Autumn hike in Sarek 2021
We stayed one night in Ritsem before going over the lake Ahkkajaure with the last boat for the season. The boat lowered the ramp in Änomjálmme and we then had to go down into the water and up on land. The birch forest told us it was autumn but so far hadn’t changed that much in color. We followed the Padjelanta trail south until the cable bridges and an area called “Treparksmotet”, a place where three national parks meet. We turned left and kept on going for some time before pitching our tents. We fell asleep early.
During the majority of the trip we fell asleep before 8pm and woke up around 5:30 in the morning. As the days went we passed Nijak, the reindeer cabin in Ruotesvagge and the emergency shelter namned Skarja. The wind picked up and the rain was hard. We decided to be open minded during the day and at a certain point decide if we were going to stay on route or go towards the Suorva dam instead. The wind gusts got stronger and we had problems standing up during a river crossing and therefore the decision to change the route came a little easier, though still with sad faces. We walked past the cabin in Piela and followed the lake to the other side before pitching the tents behind waist heigh vegetation.

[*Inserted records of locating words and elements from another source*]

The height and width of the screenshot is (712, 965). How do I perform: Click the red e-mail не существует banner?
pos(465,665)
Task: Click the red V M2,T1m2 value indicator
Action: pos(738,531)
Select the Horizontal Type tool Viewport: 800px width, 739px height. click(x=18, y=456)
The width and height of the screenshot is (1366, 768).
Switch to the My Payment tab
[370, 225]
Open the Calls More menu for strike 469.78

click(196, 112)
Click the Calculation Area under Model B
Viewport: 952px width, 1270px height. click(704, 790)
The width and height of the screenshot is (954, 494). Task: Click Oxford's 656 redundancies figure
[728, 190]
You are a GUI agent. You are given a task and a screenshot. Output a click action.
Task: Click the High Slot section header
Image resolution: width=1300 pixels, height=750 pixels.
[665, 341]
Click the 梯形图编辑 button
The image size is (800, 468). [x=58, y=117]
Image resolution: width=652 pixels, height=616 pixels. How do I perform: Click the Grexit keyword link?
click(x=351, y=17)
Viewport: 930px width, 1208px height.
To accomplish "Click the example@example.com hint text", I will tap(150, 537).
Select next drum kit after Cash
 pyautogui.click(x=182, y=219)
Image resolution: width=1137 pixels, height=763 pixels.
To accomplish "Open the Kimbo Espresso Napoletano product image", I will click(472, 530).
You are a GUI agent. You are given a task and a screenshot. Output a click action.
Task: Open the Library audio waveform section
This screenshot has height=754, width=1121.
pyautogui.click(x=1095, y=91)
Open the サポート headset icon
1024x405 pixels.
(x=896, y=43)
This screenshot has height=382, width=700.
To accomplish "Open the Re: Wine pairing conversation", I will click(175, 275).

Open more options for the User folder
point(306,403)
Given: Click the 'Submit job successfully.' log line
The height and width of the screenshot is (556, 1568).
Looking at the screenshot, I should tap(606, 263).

The weather changed somewhat but we could really see and feel the wind gusts when they passed through the valley. Its really nice with good tents on days like this! Despite rerouting and ending up in Surorva we had a blast. The scenery, the weather and companionship made the adventure unforgettable and I’m already longing for the next endeavour. After the walk we took public transportation to Saltoluokta mountain station were we were suppose to end our walk and spent two days there with good food and day hikes. During the 8 days the autumn colors exploded and we could really see the colors changing.
Notes from my field journal
“We take the last boat across the lake on Sunday and then travel through what is called Europe’s last wilderness”
“Is it an opening in the vegetation or is it a path? Most likely it is an animal trail that also people before us followed in the same way as we now do to get through. We searched our way through the hip-high vegetation that currently filled the valley where we walked. The trail got wetter and wetter and after a while we realized that the barely visible track must have turned off some while ago and we were now just walking in a stream.”
“Apart from the first day, there are 1-4 river crossings per day were you have to change footwear depending on the water level.”